- **Your instructions**: Pull each line containing "column" from the data.

- **Supplied material**:
□ □ □ □

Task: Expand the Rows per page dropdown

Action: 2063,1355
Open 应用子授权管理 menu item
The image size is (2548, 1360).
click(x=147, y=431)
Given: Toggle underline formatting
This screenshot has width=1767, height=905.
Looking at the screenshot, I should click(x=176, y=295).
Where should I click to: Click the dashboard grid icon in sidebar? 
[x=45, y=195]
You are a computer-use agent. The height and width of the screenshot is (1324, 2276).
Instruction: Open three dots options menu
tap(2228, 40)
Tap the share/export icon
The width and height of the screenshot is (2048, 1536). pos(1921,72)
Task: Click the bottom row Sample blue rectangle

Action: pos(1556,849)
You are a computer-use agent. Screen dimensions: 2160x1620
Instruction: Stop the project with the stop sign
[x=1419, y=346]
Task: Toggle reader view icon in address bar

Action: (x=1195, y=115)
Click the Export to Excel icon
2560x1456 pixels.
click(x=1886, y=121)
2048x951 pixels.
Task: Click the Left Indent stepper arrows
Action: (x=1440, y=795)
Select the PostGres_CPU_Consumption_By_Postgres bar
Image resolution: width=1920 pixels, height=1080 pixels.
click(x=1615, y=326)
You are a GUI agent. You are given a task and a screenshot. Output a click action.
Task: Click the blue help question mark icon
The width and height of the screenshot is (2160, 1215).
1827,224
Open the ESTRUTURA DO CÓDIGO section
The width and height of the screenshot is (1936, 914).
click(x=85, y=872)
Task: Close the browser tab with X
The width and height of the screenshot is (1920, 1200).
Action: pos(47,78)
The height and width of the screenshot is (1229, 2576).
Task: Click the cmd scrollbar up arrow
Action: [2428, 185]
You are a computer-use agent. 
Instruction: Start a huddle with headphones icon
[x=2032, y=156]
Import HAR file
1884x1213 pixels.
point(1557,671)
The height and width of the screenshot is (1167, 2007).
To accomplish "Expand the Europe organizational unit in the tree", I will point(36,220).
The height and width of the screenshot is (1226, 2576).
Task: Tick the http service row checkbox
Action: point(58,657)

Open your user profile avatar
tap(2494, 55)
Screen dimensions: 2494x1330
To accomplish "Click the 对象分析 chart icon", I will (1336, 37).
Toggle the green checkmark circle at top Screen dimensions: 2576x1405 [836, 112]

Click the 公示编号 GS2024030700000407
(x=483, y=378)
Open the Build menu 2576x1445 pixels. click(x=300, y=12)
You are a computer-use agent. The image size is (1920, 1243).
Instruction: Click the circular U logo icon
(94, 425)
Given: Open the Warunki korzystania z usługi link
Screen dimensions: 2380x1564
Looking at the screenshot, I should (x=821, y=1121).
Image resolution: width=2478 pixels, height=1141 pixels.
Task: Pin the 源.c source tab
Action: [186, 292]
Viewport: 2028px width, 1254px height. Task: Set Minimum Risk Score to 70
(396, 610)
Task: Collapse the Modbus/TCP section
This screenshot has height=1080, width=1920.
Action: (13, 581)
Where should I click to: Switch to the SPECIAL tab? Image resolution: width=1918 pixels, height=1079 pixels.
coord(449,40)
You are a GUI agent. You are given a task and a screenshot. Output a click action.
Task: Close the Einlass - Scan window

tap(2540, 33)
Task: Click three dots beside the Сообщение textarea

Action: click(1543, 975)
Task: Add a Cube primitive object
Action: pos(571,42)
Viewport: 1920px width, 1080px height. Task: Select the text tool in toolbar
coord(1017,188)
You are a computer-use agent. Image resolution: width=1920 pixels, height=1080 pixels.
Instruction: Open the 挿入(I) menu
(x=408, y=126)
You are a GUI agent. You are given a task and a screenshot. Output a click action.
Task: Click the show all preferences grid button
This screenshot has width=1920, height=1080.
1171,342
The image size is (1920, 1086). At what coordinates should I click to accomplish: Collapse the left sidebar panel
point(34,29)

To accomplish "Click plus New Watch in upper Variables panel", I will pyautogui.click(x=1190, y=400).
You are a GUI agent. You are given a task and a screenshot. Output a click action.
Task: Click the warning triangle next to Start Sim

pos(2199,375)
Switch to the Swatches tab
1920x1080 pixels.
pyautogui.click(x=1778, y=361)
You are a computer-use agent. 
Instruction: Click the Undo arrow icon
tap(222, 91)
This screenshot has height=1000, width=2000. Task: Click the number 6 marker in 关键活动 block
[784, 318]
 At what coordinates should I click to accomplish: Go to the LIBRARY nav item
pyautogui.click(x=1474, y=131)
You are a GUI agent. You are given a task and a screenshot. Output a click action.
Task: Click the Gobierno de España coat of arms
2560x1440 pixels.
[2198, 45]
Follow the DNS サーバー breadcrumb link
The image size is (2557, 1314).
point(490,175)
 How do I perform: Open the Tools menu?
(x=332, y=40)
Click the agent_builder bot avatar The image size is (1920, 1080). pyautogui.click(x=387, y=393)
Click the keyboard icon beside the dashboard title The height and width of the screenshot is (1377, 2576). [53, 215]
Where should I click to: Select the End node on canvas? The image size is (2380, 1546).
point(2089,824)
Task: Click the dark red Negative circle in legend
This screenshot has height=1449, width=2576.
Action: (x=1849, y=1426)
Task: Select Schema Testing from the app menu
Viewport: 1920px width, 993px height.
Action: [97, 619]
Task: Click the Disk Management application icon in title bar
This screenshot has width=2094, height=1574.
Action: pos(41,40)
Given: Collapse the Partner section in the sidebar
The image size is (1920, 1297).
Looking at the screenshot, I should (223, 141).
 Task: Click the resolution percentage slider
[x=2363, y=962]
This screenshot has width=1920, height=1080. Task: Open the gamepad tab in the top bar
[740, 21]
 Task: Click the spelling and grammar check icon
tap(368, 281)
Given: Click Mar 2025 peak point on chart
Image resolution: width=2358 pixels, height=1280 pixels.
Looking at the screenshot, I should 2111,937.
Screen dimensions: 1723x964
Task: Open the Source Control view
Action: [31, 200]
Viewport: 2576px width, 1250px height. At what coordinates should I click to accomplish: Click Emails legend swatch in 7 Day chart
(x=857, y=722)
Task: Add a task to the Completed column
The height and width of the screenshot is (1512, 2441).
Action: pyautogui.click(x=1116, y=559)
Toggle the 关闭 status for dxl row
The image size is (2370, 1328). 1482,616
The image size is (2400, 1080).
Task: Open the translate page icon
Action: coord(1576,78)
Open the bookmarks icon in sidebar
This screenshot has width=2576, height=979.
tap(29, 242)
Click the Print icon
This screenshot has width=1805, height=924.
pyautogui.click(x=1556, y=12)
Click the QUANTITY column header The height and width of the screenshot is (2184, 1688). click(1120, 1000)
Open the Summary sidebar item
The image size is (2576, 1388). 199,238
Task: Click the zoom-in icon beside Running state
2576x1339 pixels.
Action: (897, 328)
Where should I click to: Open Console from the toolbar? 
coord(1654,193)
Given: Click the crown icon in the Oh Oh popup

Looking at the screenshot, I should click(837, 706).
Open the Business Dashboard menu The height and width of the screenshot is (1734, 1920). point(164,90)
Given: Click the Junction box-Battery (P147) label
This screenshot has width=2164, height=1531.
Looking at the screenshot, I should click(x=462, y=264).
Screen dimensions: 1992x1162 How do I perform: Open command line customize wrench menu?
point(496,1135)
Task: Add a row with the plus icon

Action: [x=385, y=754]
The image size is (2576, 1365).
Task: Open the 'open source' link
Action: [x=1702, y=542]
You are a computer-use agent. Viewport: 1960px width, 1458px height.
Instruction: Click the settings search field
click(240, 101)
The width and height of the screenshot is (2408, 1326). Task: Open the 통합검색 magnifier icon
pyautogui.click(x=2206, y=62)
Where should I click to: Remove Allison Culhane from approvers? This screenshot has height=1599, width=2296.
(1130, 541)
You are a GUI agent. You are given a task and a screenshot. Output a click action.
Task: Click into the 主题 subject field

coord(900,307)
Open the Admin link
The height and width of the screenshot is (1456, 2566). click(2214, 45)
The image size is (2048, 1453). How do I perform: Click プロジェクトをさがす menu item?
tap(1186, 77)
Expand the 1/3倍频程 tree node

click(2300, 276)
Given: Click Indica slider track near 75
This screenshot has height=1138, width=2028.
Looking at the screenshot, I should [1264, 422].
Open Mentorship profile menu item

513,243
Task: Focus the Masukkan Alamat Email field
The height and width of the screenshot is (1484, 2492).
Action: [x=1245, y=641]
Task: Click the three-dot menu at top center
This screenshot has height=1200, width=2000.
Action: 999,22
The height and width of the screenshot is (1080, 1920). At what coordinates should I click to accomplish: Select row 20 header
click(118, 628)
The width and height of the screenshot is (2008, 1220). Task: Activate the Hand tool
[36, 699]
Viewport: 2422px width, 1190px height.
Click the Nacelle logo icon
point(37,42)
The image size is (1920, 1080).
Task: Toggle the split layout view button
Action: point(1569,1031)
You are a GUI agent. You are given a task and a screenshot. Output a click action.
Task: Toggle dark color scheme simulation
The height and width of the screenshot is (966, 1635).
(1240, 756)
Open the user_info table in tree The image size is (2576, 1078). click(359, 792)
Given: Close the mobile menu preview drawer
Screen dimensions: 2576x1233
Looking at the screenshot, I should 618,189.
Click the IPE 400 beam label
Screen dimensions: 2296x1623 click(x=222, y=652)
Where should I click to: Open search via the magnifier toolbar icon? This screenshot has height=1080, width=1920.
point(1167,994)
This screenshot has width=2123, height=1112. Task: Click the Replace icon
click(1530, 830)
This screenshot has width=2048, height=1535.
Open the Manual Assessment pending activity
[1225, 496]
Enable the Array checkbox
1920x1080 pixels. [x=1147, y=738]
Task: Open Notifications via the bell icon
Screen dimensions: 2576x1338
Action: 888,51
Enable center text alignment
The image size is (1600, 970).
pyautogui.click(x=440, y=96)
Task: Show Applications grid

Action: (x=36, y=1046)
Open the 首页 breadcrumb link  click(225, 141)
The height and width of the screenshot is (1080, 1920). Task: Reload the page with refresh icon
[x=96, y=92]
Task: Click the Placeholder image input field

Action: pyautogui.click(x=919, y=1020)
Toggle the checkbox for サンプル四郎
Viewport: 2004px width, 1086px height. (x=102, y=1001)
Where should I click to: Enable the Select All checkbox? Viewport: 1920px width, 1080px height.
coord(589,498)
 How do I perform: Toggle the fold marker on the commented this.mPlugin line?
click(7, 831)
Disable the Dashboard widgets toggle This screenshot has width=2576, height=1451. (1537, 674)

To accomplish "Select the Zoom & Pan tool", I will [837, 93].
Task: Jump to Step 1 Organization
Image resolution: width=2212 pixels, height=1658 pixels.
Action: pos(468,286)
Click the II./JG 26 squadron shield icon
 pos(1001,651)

□ □ □ □

- **Answer space**:
Task: Add a task to the Completed column
Click the QUANTITY column header The height and width of the screenshot is (2184, 1688). click(1120, 1000)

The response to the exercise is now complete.